Israel never figures this out. Every time their story takes a terrible turn, they throw up their hands and say, “We knew this would happen, because our parents were so rebellious. It’s not our fault we’re just like them.” It never occurs to them they can break the cycle. It never crosses their minds they suffer because they prefer the blame-game to changing the game. This goes on for centuries, until God finally changes all of the rules. He raises a prophet, Jeremiah, to tell Israel: “We had covenant. We set down terms and conditions. Ever since, you’ve either ignored them or looked for loopholes to flout them. So I’m voiding the old covenant to issue a new one.” No surprise, one of the first loopholes God closes is the sins-of-the-parent excuse. Under the new paradigm, according Jeremiah 31.29-30, “people will no longer say, ‘The fathers have eaten sour grapes, and the children’s teeth are set on edge.’ Instead, everyone will die for his own sin; whoever eats sour grapes—his own teeth will be set on edge.” God takes the Parent Card off the table. No more blame-game. But—and this is extremely important—He does not relax His expectation that each generation breaks its predecessors’ deadly cycles. Indeed, he ups the ante to ensure it doesn’t. “Everyone will die for his own sin.”

Sour Grapes

The English idiom “sour grapes” has no connection to this text. It comes from Aesop’s fable about a fox that sees a cluster of grapes. After repeated attempts to get them fail, he gives up, telling himself, “They’re probably not ripe anyway. What do I want with sour grapes?” Jeremiah’s usage of “sour grapes” infers much more than resentful equivocation—though that’s part of it. The person who plucks and eats unripe grapes exhibits a bounty of unhealthy traits: impatience, recklessness, lack of wisdom, distrust of others (who may steal his ripe harvest), poor foresight, and selfishness, along with its twin, self-loathing. The discomfort and embarrassment that come of his foolishness don’t faze him. He makes his own misery knowingly. That Jeremiah sets the statement about fathers eating sour grapes in quotes indicates it’s a popular proverb of his day—his readers’ version of “Like father, like son.” And when he smashes it with “whoever eats sour grapes—his own teeth will be set on edge,” he invokes another popular modern proverb: “Monkey see, monkey do.”

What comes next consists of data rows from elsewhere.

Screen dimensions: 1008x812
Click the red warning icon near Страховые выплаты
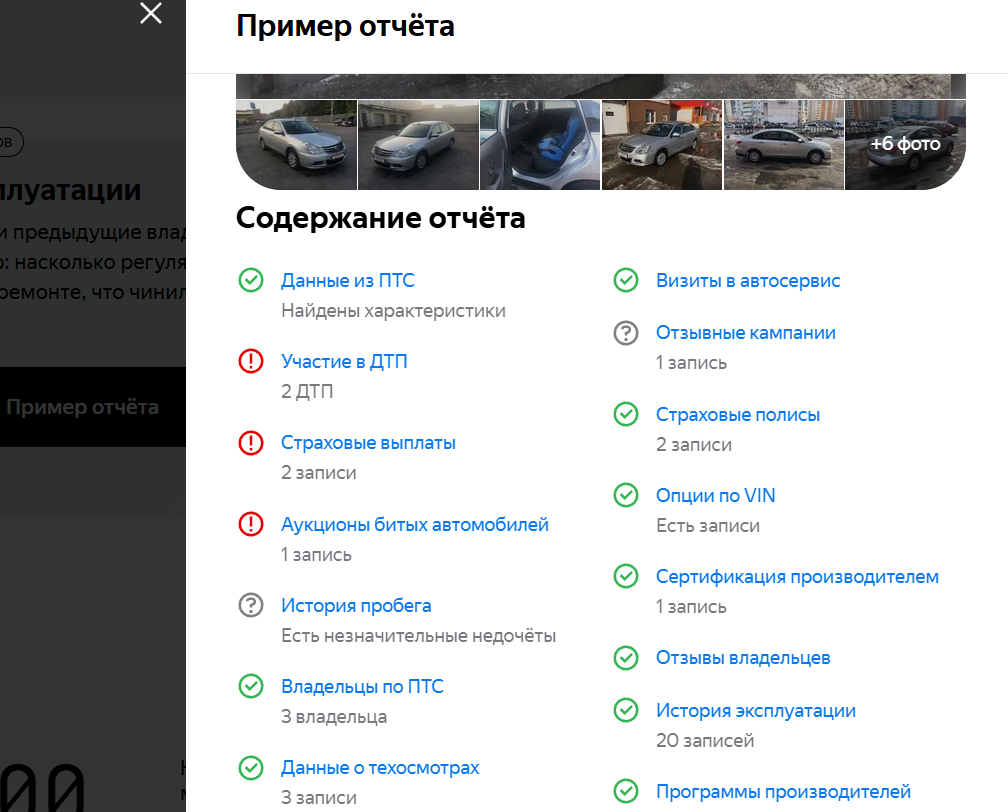coord(251,443)
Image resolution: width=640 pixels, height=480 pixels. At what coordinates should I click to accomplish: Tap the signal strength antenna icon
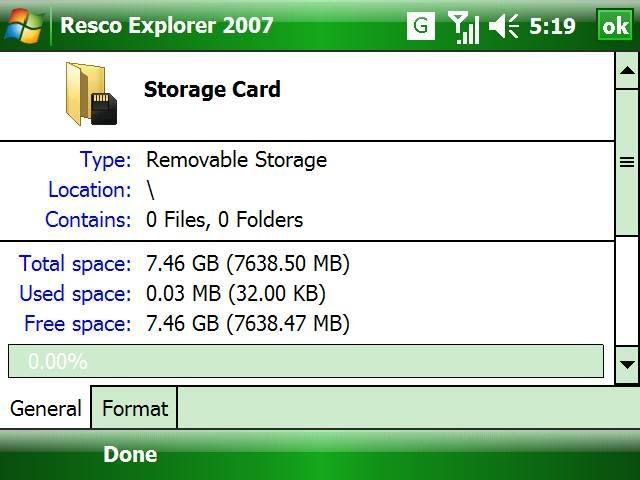(x=463, y=27)
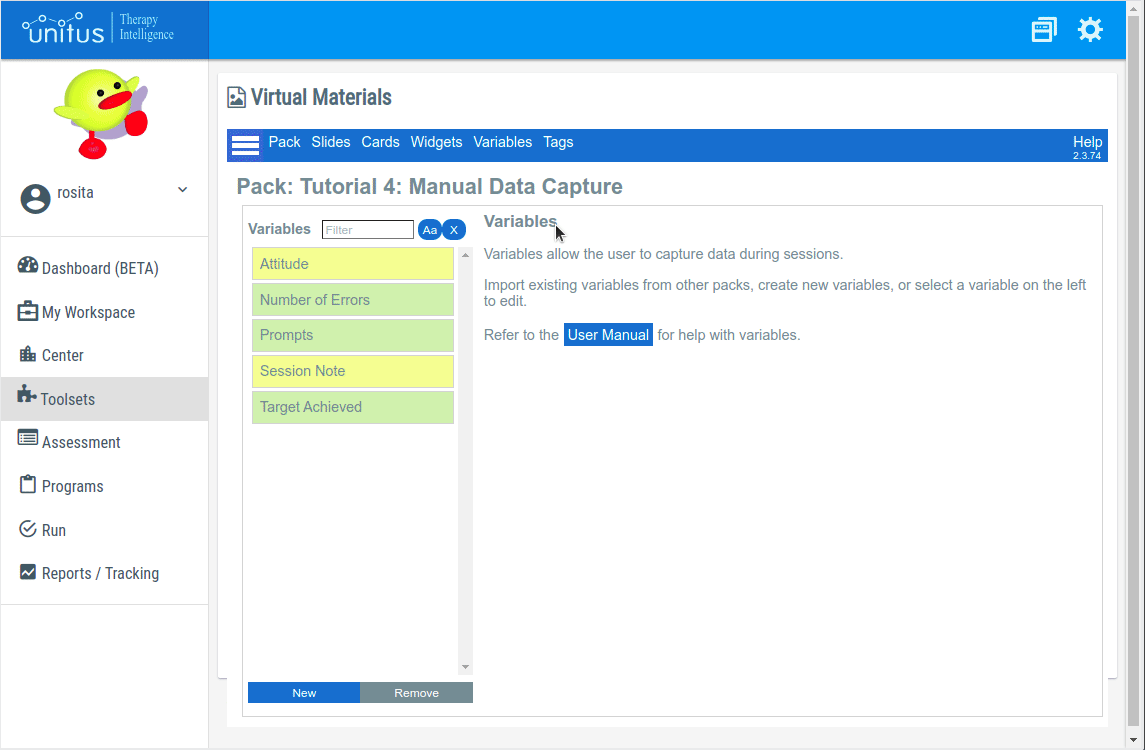Create a variable with the New button
Viewport: 1145px width, 750px height.
point(303,692)
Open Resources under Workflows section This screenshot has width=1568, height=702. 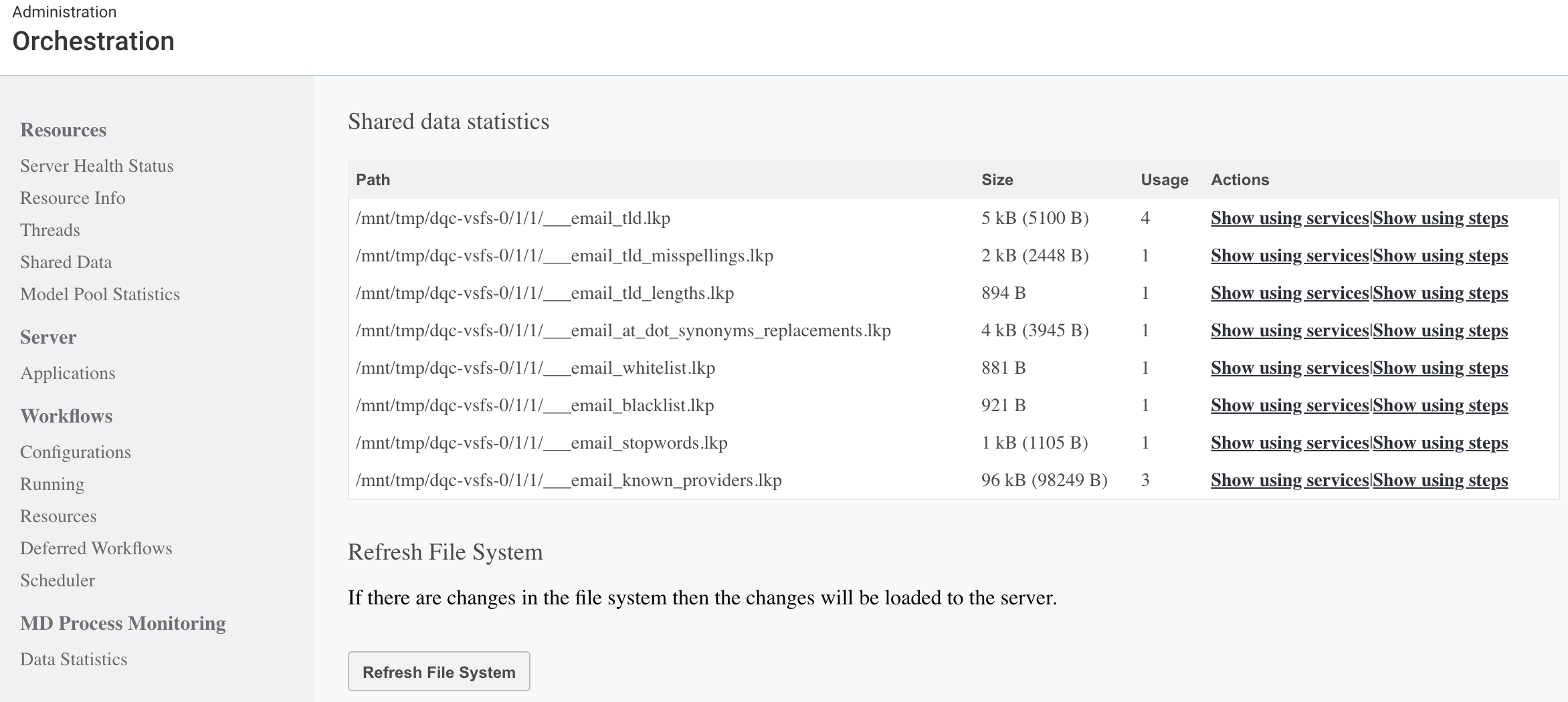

We are not obliged to embrace the fears, prejudices, presumptions, and myths of earlier generations. The onus rests on each of us to evaluate everything we’ve heard, learned, and seen in terms of how truly they reflect God’s expectations and Christ’s teaching. Our parents’ sins are theirs to account for. When we credence them by repeating them or exploit them to excuse our weaknesses, cycles that deeply hurt us will persist. We deserve better than sour grapes. So do those following us. We break cycles of bitterness and failure by claiming Christ’s promise in John 10.10: “I have come that they may have life, and have it to the full.” Sweet life, rich life, abundant, healthy life—that’s what the new covenant offers. That’s what breaking destructive, defeatist cycles brings.

Embracing or blaming previous generations’ mistakes perpetuates destructive cycles. God calls us to break them. We do this by accepting Christ’s promise of abundant, healthy life.